I’m getting a fair number of hits for Kay Hymowitz, so I decided to investigate. In the search results is a link to post I wrote called The Mission: Middle-Class vs. Lower-Class Families. I discussed an article written by Hymowitz titled What’s Holding Black Kids Back?
She has another black-themed article in the Summer 2005 issue of City Journal, The Black Family: 40 Years of Lies. I always thought the information in the article was common knowledge, but apparently it’s still new to some people, denied by others, or just plain ignored by die-hard socialists:
So why does the [New York] Times, like so many who rail against inequality, fall silent on the relation between poverty and single-parent families? To answer that question — and to continue the confrontation with facts that Americans still prefer not to mention in polite company — you have to go back exactly 40 years. That was when a resounding cry of outrage echoed throughout Washington and the civil rights movement in reaction to Daniel Patrick Moynihan’s Department of Labor report warning that the ghetto family was in disarray. Entitled “The Negro Family: The Case for National Action,†the prophetic report prompted civil rights leaders, academics, politicians, and pundits to make a momentous — and, as time has shown, tragically wrong — decision about how to frame the national discussion about poverty.

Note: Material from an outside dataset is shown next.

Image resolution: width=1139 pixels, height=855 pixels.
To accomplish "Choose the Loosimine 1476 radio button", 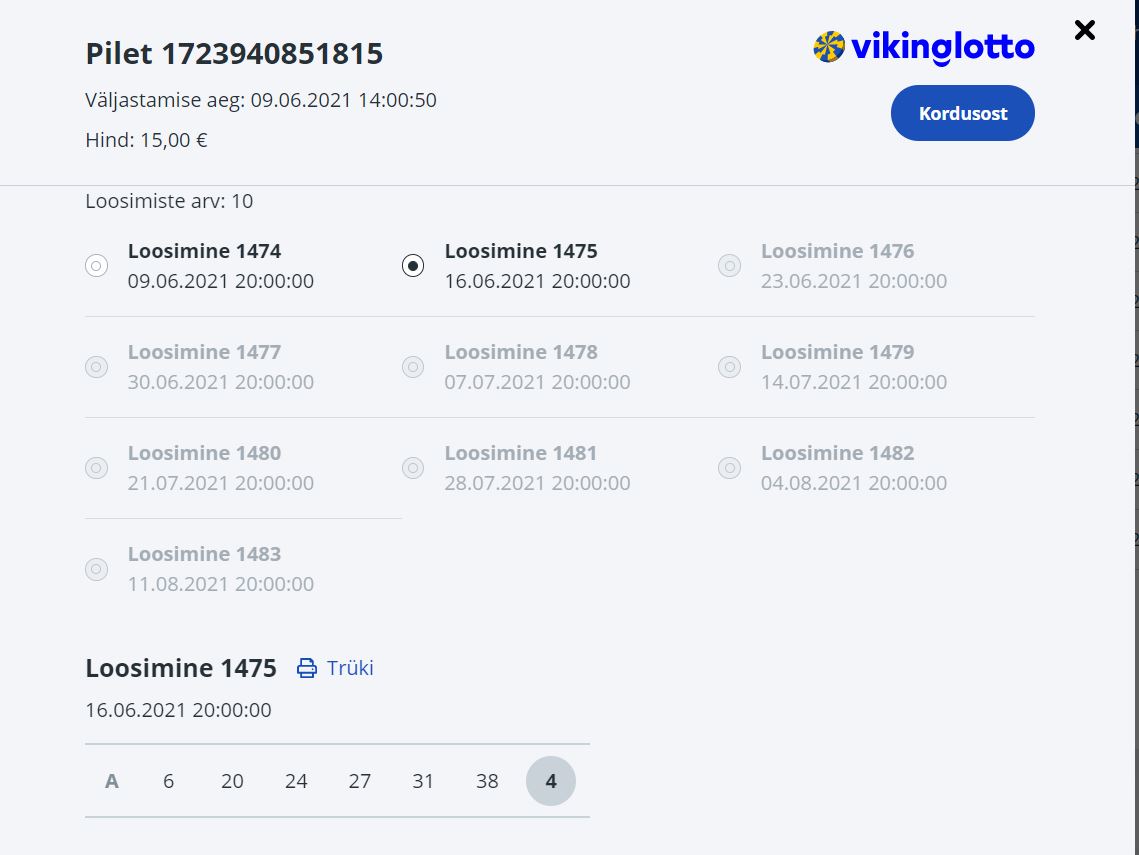I will [730, 266].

Oh yes, the Moynihan Report. The late Moynihan, a Democrat, presented a thesis for which he was maligned and branded a racist. His crime? He warned that the collapse of the black family, already at a critical point 40 years ago, would have devastating consequences. Anyone with half a brain can see that family structure plays a role in the well-being of children in particular and society in general, but we’re not suppose to discuss the fact that 70 percent of black babies are born out of wedlock.
I don’t agree with everything Moynihan wrote, but he was an intellectual giant compared to vacuous liberal politicians running things today, with their hare-brained, more-money-will-solve-the-problem schemes.
Before you comment on this post, I encourage you to take the time to read the City Journal article and the entire Moynihan Report. It’s a lot of reading, but I think if you’re at least familiar with the material, it will make for a better discussion.
Just a suggestion.
Jeff Goldstein wrote a thoughtful post on the matter. Another at TrueGrit.